- [REQUIREMENT] Reproduce the records below in their entirety, exactly as shown.

=== Begin Enclosure ===

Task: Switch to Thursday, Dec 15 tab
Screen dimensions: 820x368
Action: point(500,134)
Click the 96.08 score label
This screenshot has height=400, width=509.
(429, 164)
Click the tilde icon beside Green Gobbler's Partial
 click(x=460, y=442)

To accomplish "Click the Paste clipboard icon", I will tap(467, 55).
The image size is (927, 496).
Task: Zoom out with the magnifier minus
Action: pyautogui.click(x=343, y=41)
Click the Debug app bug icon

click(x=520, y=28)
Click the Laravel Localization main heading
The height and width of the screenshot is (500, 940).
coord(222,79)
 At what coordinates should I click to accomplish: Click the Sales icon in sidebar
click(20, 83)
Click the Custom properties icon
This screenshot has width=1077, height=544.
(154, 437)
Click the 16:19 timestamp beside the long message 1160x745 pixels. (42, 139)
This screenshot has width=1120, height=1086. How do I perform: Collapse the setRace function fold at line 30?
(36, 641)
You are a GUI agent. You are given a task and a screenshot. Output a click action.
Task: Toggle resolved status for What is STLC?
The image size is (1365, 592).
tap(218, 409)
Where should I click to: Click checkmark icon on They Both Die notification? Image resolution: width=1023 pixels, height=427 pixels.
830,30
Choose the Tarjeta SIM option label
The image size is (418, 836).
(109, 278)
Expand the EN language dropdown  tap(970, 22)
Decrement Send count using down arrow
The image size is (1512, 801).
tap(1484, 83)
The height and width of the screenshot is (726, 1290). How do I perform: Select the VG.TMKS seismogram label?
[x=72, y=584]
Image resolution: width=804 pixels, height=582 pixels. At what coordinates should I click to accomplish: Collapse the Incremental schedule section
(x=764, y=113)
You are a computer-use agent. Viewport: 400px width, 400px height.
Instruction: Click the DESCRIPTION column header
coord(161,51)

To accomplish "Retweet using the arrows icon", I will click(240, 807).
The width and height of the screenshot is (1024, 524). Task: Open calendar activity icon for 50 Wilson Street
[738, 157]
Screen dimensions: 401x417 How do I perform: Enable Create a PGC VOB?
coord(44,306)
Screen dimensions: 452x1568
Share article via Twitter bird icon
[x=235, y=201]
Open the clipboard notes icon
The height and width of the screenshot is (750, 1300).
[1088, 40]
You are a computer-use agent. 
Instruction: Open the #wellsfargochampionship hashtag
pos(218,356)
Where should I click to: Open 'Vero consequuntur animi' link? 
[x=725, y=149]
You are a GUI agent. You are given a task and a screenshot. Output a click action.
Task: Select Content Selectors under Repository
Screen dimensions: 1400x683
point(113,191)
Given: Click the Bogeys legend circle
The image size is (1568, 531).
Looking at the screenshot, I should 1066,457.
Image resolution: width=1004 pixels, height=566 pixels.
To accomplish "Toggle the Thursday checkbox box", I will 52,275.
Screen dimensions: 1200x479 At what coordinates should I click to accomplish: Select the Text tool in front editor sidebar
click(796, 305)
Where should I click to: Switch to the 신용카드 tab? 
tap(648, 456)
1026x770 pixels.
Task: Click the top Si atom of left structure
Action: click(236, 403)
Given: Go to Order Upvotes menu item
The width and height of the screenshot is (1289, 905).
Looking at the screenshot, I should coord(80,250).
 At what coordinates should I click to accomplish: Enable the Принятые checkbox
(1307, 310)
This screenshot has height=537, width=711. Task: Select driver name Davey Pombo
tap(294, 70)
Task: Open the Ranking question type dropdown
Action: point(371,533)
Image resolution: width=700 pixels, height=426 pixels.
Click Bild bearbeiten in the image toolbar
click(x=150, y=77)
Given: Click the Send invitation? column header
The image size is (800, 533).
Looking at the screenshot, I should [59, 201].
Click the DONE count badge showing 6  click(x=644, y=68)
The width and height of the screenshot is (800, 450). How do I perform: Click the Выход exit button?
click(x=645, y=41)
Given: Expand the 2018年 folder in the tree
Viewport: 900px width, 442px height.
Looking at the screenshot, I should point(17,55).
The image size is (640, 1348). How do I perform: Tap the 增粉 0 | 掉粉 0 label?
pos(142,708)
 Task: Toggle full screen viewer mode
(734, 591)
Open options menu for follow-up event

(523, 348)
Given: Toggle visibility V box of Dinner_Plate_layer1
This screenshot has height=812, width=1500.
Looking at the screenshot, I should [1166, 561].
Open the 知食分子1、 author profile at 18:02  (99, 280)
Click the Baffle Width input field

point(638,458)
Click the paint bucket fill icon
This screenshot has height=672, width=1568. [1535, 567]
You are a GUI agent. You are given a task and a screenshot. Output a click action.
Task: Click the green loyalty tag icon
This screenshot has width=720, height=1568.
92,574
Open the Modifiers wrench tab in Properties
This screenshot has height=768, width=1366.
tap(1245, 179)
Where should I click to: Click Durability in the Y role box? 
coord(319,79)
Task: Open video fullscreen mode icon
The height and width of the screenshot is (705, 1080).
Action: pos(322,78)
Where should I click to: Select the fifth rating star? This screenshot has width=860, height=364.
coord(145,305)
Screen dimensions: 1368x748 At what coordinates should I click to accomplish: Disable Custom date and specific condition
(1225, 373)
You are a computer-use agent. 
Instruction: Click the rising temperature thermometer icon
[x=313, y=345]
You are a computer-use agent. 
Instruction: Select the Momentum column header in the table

=== End Enclosure ===

- [SOLVED EXERCISE]
Task: Switch to Thursday, Dec 15 tab
Screen dimensions: 820x368
Action: point(500,134)
Click the 96.08 score label
This screenshot has height=400, width=509.
(429, 164)
Click the tilde icon beside Green Gobbler's Partial
 click(x=460, y=442)

To accomplish "Click the Paste clipboard icon", I will tap(467, 55).
The image size is (927, 496).
Task: Zoom out with the magnifier minus
Action: pyautogui.click(x=343, y=41)
Click the Debug app bug icon

click(x=520, y=28)
Click the Laravel Localization main heading
The height and width of the screenshot is (500, 940).
coord(222,79)
 At what coordinates should I click to accomplish: Click the Sales icon in sidebar
click(20, 83)
Click the Custom properties icon
This screenshot has width=1077, height=544.
(154, 437)
Click the 16:19 timestamp beside the long message 1160x745 pixels. (42, 139)
This screenshot has width=1120, height=1086. How do I perform: Collapse the setRace function fold at line 30?
(36, 641)
You are a GUI agent. You are given a task and a screenshot. Output a click action.
Task: Toggle resolved status for What is STLC?
The image size is (1365, 592).
tap(218, 409)
Where should I click to: Click checkmark icon on They Both Die notification? Image resolution: width=1023 pixels, height=427 pixels.
830,30
Choose the Tarjeta SIM option label
The image size is (418, 836).
(109, 278)
Expand the EN language dropdown  tap(970, 22)
Decrement Send count using down arrow
The image size is (1512, 801).
tap(1484, 83)
The height and width of the screenshot is (726, 1290). How do I perform: Select the VG.TMKS seismogram label?
[x=72, y=584]
Image resolution: width=804 pixels, height=582 pixels. At what coordinates should I click to accomplish: Collapse the Incremental schedule section
(x=764, y=113)
You are a computer-use agent. Viewport: 400px width, 400px height.
Instruction: Click the DESCRIPTION column header
coord(161,51)

To accomplish "Retweet using the arrows icon", I will click(240, 807).
The width and height of the screenshot is (1024, 524). Task: Open calendar activity icon for 50 Wilson Street
[738, 157]
Screen dimensions: 401x417 How do I perform: Enable Create a PGC VOB?
coord(44,306)
Screen dimensions: 452x1568
Share article via Twitter bird icon
[x=235, y=201]
Open the clipboard notes icon
The height and width of the screenshot is (750, 1300).
[1088, 40]
You are a computer-use agent. 
Instruction: Open the #wellsfargochampionship hashtag
pos(218,356)
Where should I click to: Open 'Vero consequuntur animi' link? 
[x=725, y=149]
You are a GUI agent. You are given a task and a screenshot. Output a click action.
Task: Select Content Selectors under Repository
Screen dimensions: 1400x683
point(113,191)
Given: Click the Bogeys legend circle
The image size is (1568, 531).
Looking at the screenshot, I should 1066,457.
Image resolution: width=1004 pixels, height=566 pixels.
To accomplish "Toggle the Thursday checkbox box", I will 52,275.
Screen dimensions: 1200x479 At what coordinates should I click to accomplish: Select the Text tool in front editor sidebar
click(796, 305)
Where should I click to: Switch to the 신용카드 tab? 
tap(648, 456)
1026x770 pixels.
Task: Click the top Si atom of left structure
Action: click(236, 403)
Given: Go to Order Upvotes menu item
The width and height of the screenshot is (1289, 905).
Looking at the screenshot, I should coord(80,250).
 At what coordinates should I click to accomplish: Enable the Принятые checkbox
(1307, 310)
This screenshot has height=537, width=711. Task: Select driver name Davey Pombo
tap(294, 70)
Task: Open the Ranking question type dropdown
Action: point(371,533)
Image resolution: width=700 pixels, height=426 pixels.
Click Bild bearbeiten in the image toolbar
click(x=150, y=77)
Given: Click the Send invitation? column header
The image size is (800, 533).
Looking at the screenshot, I should [59, 201].
Click the DONE count badge showing 6  click(x=644, y=68)
The width and height of the screenshot is (800, 450). How do I perform: Click the Выход exit button?
click(x=645, y=41)
Given: Expand the 2018年 folder in the tree
Viewport: 900px width, 442px height.
Looking at the screenshot, I should point(17,55).
The image size is (640, 1348). How do I perform: Tap the 增粉 0 | 掉粉 0 label?
pos(142,708)
 Task: Toggle full screen viewer mode
(734, 591)
Open options menu for follow-up event

(523, 348)
Given: Toggle visibility V box of Dinner_Plate_layer1
This screenshot has height=812, width=1500.
Looking at the screenshot, I should [1166, 561].
Open the 知食分子1、 author profile at 18:02  (99, 280)
Click the Baffle Width input field

point(638,458)
Click the paint bucket fill icon
This screenshot has height=672, width=1568. [1535, 567]
You are a GUI agent. You are given a task and a screenshot. Output a click action.
Task: Click the green loyalty tag icon
This screenshot has width=720, height=1568.
92,574
Open the Modifiers wrench tab in Properties
This screenshot has height=768, width=1366.
tap(1245, 179)
Where should I click to: Click Durability in the Y role box? 
coord(319,79)
Task: Open video fullscreen mode icon
The height and width of the screenshot is (705, 1080).
Action: pos(322,78)
Where should I click to: Select the fifth rating star? This screenshot has width=860, height=364.
coord(145,305)
Screen dimensions: 1368x748 At what coordinates should I click to accomplish: Disable Custom date and specific condition
(1225, 373)
You are a computer-use agent. 
Instruction: Click the rising temperature thermometer icon
[x=313, y=345]
You are a computer-use agent. 
Instruction: Select the Momentum column header in the table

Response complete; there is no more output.